Reproduce the stretch of the records that opens with the line containing "At what coordinates should I click to accomplish: Switch" and continues through the end of the records, omitting the pictures.

*Listing:*
☆ ☆ ☆

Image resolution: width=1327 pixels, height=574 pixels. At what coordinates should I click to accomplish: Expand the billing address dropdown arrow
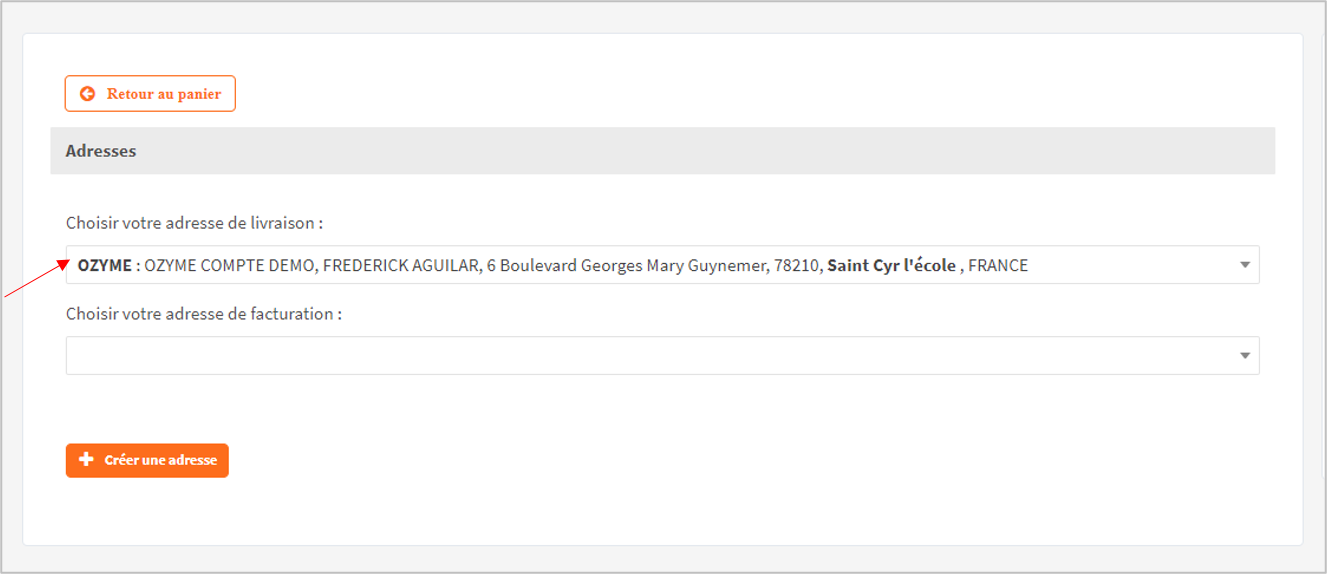tap(1245, 356)
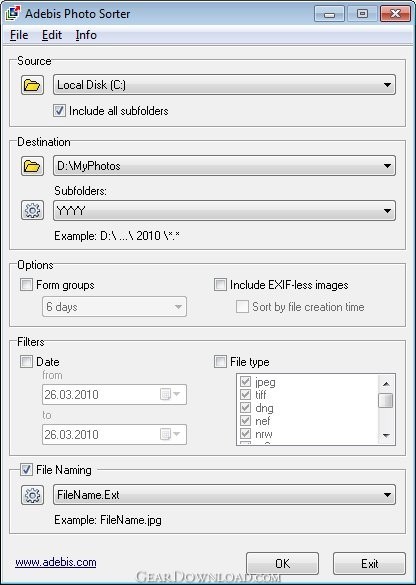Screen dimensions: 416x585
Task: Open File Naming pattern settings gear
Action: point(32,495)
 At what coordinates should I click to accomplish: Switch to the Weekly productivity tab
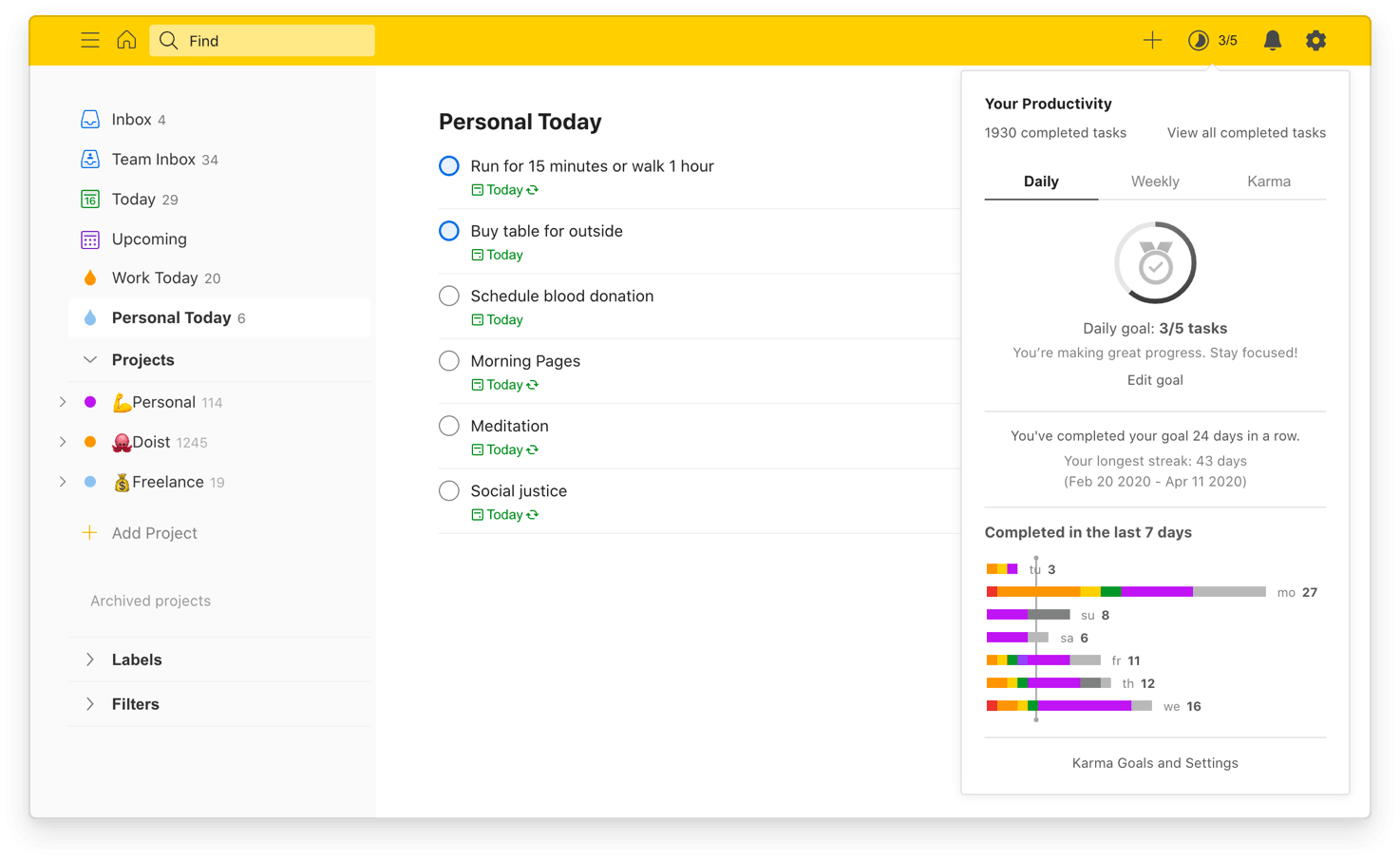(1154, 181)
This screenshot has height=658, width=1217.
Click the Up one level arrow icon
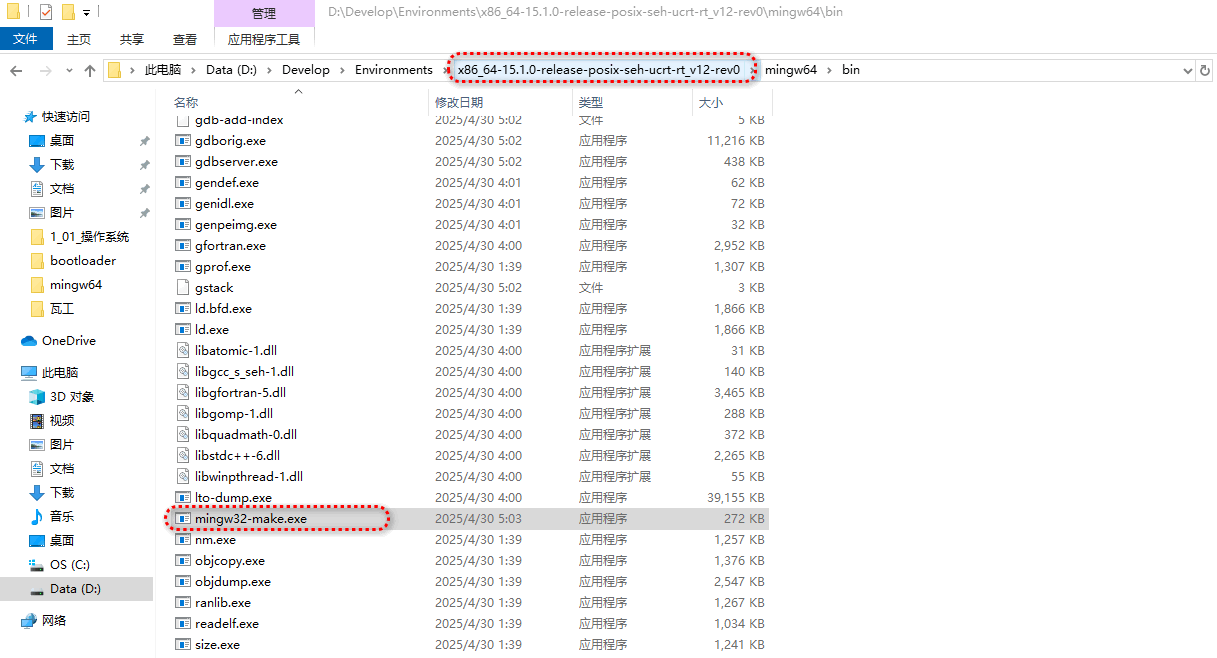90,70
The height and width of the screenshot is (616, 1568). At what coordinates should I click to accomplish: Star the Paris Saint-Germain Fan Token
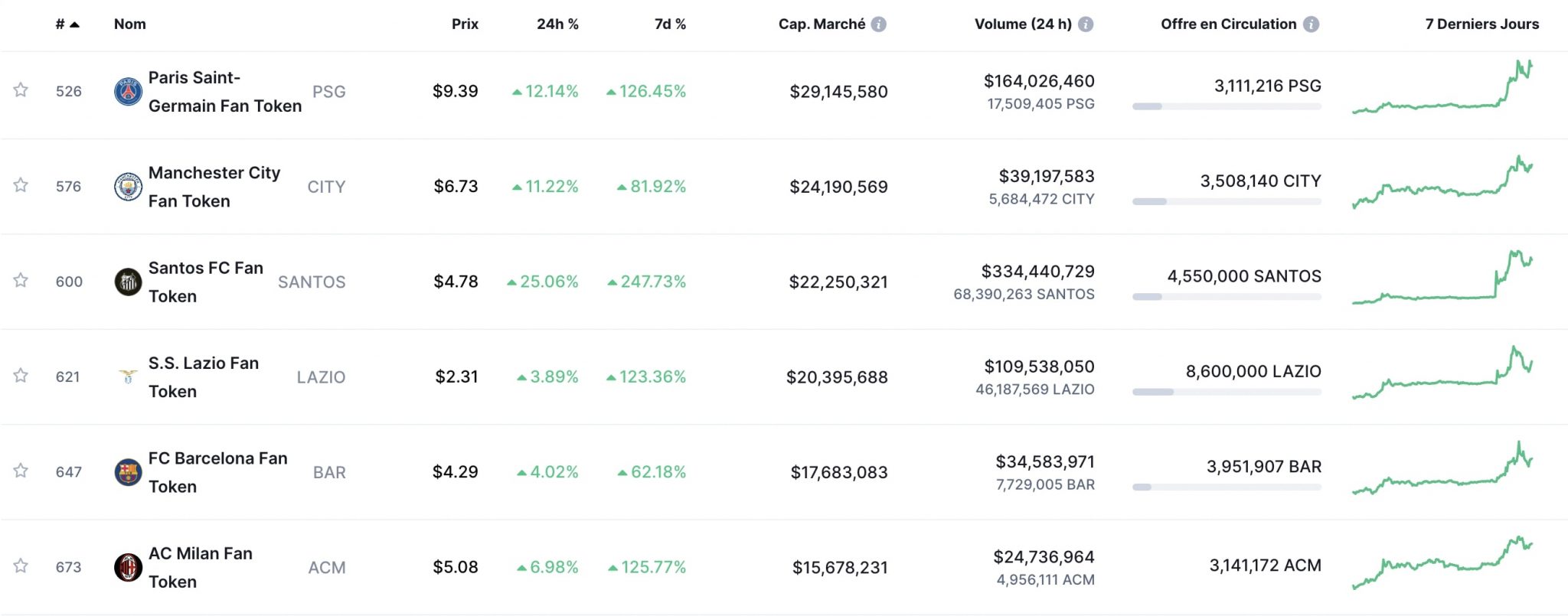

☆ ☆ ☆

*Exercise output:*
 At what coordinates should I click to accomplish: Switch to the Weekly productivity tab
(1154, 181)
This screenshot has height=658, width=1217.
Click the Up one level arrow icon
90,70
The height and width of the screenshot is (616, 1568). At what coordinates should I click to accomplish: Star the Paris Saint-Germain Fan Token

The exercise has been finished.